La prise en compte du handicap
La prise en compte du handicap dans le secteur sauvegardé et les remarques sont plus qu’indigentes et absolument inadmissibles pour les personnes concernées, mais également pour la qualité de vie de tous (personnes âgées, personnes avec poussettes, personnes momentanément empêchées par une fracture par exemple). On ne peut se satisfaire des deux lignes p. 94 du cahier 3, en écrivant que la loi de 2005 « sera extrêmement difficile à mettre en œuvre » ni des quelques lignes p. 18 du volume « orientations d’aménagement et de programmation », constatant que l’accessibilité est un « sujet très difficile », mais sans proposer d’orientation positive. Avec la suppression de certains stationnements (par exemple grand-rue ou rue de la Cathédrale [la photo avait un autre but, mais vous voyez le trottoir minuscule]), il serait possible d’élargir les trottoirs et de supprimer les marches d’accès à un grand nombre de commerces et de logements.

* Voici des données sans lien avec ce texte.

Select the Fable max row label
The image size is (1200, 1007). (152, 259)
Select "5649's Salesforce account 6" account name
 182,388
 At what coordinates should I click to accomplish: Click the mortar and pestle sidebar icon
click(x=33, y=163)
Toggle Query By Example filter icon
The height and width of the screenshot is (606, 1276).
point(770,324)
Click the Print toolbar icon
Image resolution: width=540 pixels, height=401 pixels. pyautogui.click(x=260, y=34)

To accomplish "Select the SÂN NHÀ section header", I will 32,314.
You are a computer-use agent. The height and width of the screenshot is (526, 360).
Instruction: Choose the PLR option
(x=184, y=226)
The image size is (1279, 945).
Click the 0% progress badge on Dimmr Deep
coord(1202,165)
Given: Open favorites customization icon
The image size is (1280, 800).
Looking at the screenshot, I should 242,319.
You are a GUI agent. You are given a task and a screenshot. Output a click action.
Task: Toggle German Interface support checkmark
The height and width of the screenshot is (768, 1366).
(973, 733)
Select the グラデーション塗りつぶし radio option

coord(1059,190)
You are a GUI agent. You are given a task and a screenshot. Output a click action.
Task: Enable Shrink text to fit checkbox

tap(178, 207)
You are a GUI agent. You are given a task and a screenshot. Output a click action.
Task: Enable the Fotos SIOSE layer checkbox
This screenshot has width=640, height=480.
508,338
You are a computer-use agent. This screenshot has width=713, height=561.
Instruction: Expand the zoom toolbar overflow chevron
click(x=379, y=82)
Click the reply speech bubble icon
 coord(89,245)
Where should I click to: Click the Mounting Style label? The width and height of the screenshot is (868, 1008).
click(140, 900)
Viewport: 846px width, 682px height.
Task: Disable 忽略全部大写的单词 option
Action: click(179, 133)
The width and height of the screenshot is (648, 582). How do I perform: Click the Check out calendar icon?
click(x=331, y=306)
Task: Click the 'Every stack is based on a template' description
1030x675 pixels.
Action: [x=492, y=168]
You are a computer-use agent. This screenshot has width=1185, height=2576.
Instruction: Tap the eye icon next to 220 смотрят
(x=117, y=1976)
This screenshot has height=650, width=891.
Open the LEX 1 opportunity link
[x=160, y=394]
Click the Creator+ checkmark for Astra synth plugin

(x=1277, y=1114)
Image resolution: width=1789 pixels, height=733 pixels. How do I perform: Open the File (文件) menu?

PS: la délibération suite au rapport du commissaire enquêteur est en ligne… Il prend en compte certains points comme l’utilisation des noms officiels des noms de places et rues ou de corriger la mention « à rénover » de l’hôtel de ville (repris page 7 du document en lien). Décevant sur le théâtre (voir pages 10 et suivantes). Ma lettre est reprise pages 30 et suivantes avec les réponses… de la part du commissaire enquêteur « Les avis formulés me semblent pertinents », de la part de la commission et de la ville, je vous laisse en juger…
As-tu eu une réponse à ta lettre ? Penses-tu qu’ils en tiendront compte ?
Bonne soirée Véronique
J’espère que tu obtiendras une réponse à ton courrier.
Bizzzz
En effet, j’espère que ta lettre, tout à fait documentée et justifiée, trouvera un écho positif et qu’au moins tu auras une réponse. La rendre publique via ton blog aura peut-être pour effet de faire réagir l’intéressé !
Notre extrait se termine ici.